# Sage DTP Pricing



## BaristaNewbie (Jan 1, 2019)

I've been hovering the forums for a while, getting information on where to start to get into making coffee at home and have decided to go for the Sage DTP (and eventually separate grinder).

However looking at the current prices it seems the cheapest it can be bought for is around £314 (Go Electrical) with most of the well known places like John Lewis being £328 and Lakeland being much more expensive at £380.

However I spotted this thread on HUKD where Lakeland were price matching other retailers at £229 from only a couple of months ago:

https://www.hotukdeals.com/deals/sage-duo-temp-pro-price-match-lakeland-3year-guarantee-229-3122204

Has the price of these suddenly gone up by 30%, am I looking in the wrong place or should I hold off for the price to come back down? Seems strange that Lakeland would do it for £229 when their normal price is £380, quite a difference.


----------



## jonnycooper29 (Apr 11, 2018)

Definitely hold off if you can, I paid £250 for mine 9 months ago for it to then go back up to £350 shortly after. Then back down again etc etc..


----------



## jonf (Nov 17, 2018)

£380 is the RRP (https://www.sageappliances.com/uk/en/products/espresso/bes810.html) - do not buy it for that amount, wait until it comes back down to £230-250.
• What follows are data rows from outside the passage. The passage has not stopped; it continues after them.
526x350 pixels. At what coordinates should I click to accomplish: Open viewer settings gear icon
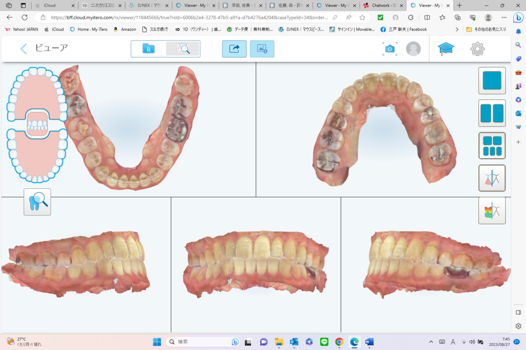click(477, 49)
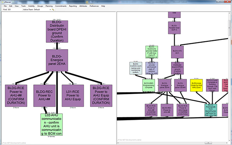
Task: Click in the Find input field
Action: (x=15, y=9)
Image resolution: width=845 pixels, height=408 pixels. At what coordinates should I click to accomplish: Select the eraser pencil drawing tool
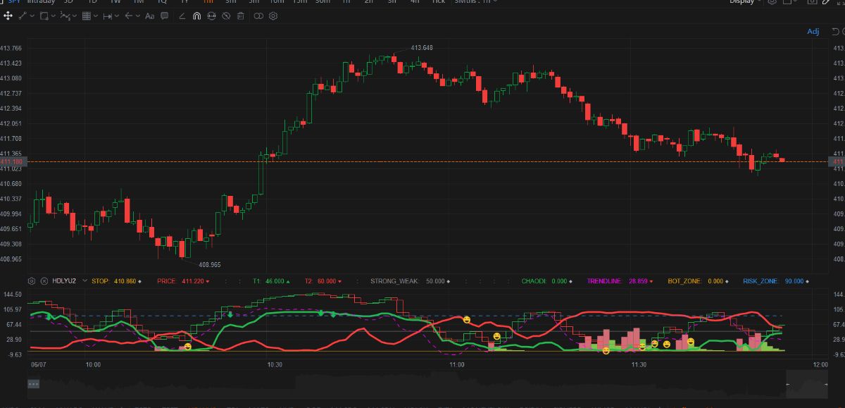182,16
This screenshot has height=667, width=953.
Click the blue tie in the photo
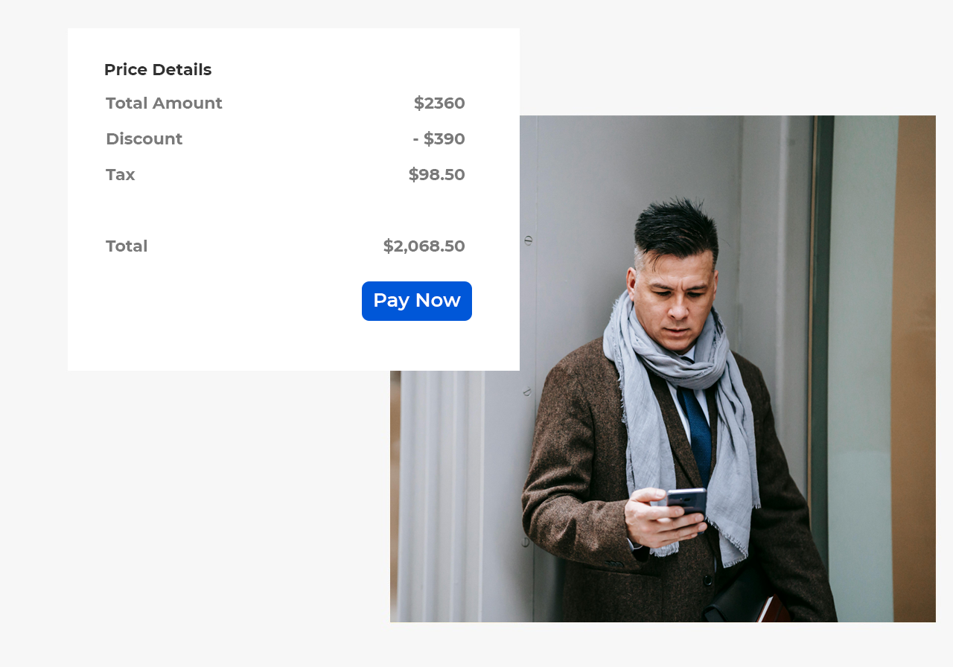coord(698,432)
Spend your money on a decent grinder and an Aeropress in the meantime.


----------



## ashcroc (Oct 28, 2016)

BaristaNewbie said:


> I've been hovering the forums for a while, getting information on where to start to get into making coffee at home and have decided to go for the Sage DTP (and eventually separate grinder).
> 
> However looking at the current prices it seems the cheapest it can be bought for is around £314 (Go Electrical) with most of the well known places like John Lewis being £328 and Lakeland being much more expensive at £380.
> 
> ...


The price tends to jump around a bit depending on if there's a 'sale' on somewhere where lakeland will pricematch too (even then they may decide not to match the sale price). They have to list it at a higher price from time to time to legally claim the reduction.
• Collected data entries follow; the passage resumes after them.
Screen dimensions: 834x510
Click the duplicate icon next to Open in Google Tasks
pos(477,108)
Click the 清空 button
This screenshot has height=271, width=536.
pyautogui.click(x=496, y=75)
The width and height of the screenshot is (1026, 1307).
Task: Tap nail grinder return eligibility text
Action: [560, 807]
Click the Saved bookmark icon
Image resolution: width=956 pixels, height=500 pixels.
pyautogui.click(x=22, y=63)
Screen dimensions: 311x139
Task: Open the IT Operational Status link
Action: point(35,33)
The prices you're seeing from a couple of months ago are most likely Black Friday deals.


----------



## BaristaNewbie (Jan 1, 2019)

Thanks guys, quite surprised to see the price fluctuate so much on these, thats a pretty hefty saving which I could put towards the grinder. I'm in no rush, I've been hovering around here long enough to happy to hold off and see if they come down again.


----------



## neilos81 (Nov 24, 2018)

Definitely worth waiting I think. I got mine for £229 from Amazon on or just after black Friday. Has been much cheaper than its current price since then too.


----------



## ashcroc (Oct 28, 2016)

BaristaNewbie said:


> Thanks guys, quite surprised to see the price fluctuate so much on these, thats a pretty hefty saving which I could put towards the grinder. I'm in no rush, I've been hovering around here long enough to happy to hold off and see if they come down again.
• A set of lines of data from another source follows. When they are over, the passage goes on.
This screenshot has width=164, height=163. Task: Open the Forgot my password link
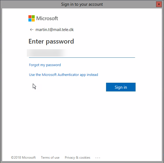[x=45, y=65]
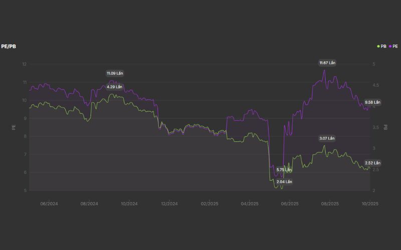Select the 2.52 Lần data label
401x250 pixels.
click(x=372, y=163)
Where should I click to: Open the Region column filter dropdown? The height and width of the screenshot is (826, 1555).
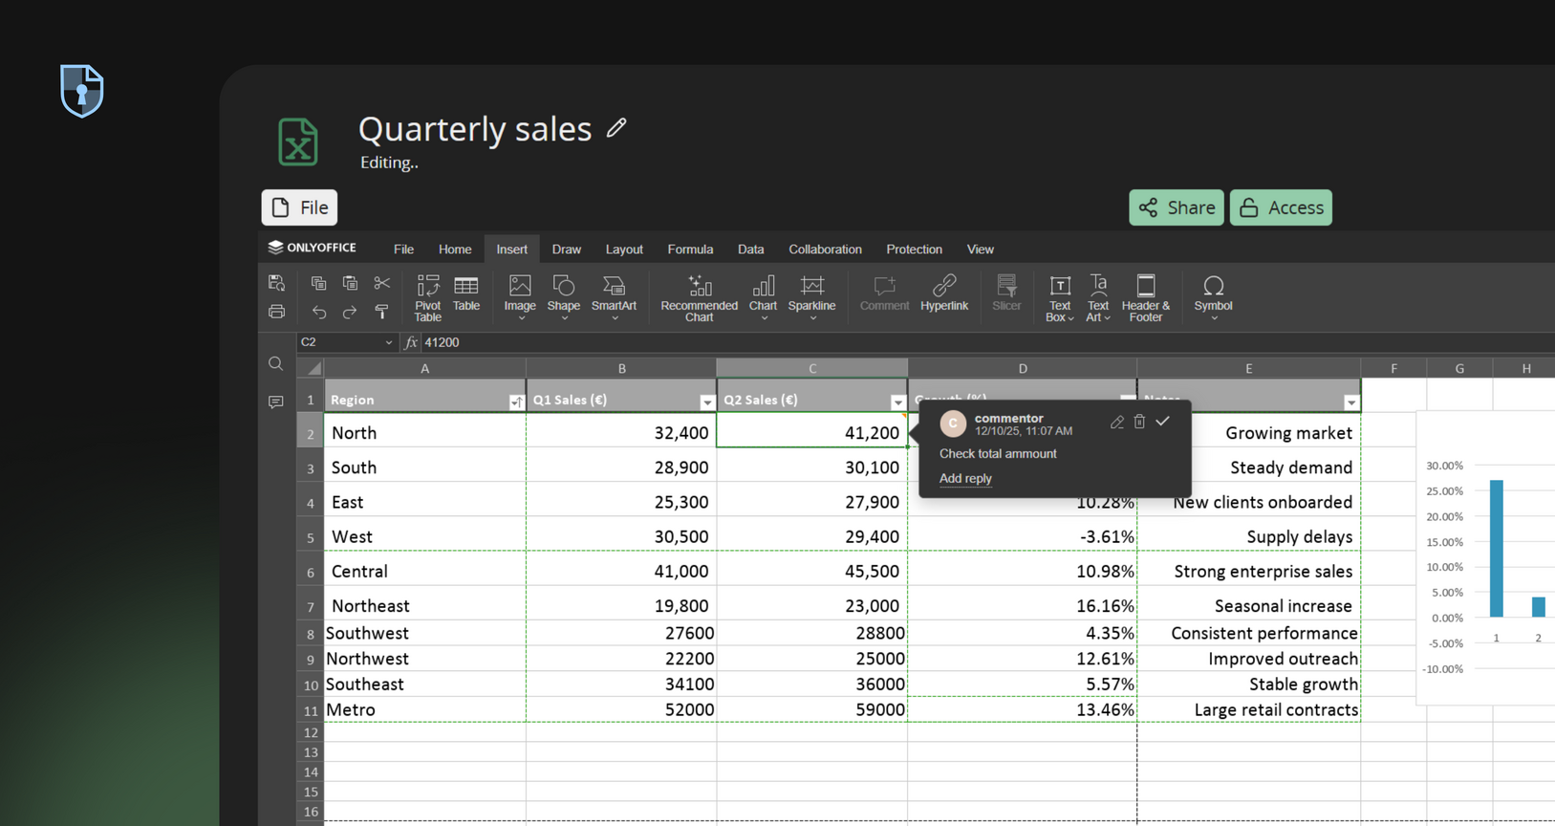click(516, 402)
It's what happens when shop rin the Halfords model. Have you ever heard of someone buying one of their bikes at full price?


----------



## SheepAreOnFire1903 (Jul 8, 2017)

Great Machine. Had mine a year and use it for several shots daily. There are a couple of sites selling for between £250 and £265. Check out pricespy.co.uk. Probably best to pay by credit card if you are unsure of the seller.


----------



## BaristaNewbie (Jan 1, 2019)

I did check on price spy but it seems those couple of sites selling for less than £300 are out of stock. I'm also happy to wait and buy from somewhere that's fairly easy to return in case there are any issues.


----------



## Tonino (Mar 26, 2018)

Hi, Happy New Year!

Best way to get on a good price is to source through eBay and wait when they offer 15-20% off, than you can buy from reputable sellers like AO or any other well known retailer that sells on eBay too. I got mine that way almost a year ago paid £200. Just wait and keep looking.

Good Luck


----------



## BaristaNewbie (Jan 1, 2019)

Hi, happy new year to you too. That's an amazing price, based on AO's current price it would need to be 45% off for that now.


----------



## Nick1881 (Dec 18, 2018)

Wow the AO price has shot up, I paid £239 just over 2 weeks ago.

According to price spy a place called northXsouth are selling it for £239 but I have never heard of them before, though they seem to have good feedback on Amazon and eBay.


----------



## BaristaNewbie (Jan 1, 2019)

Nick1881 said:


> Wow the AO price has shot up, I paid £239 just over 2 weeks ago.
> 
> According to price spy a place called northXsouth are selling it for £239 but I have never heard of them before, though they seem to have good feedback on Amazon and eBay.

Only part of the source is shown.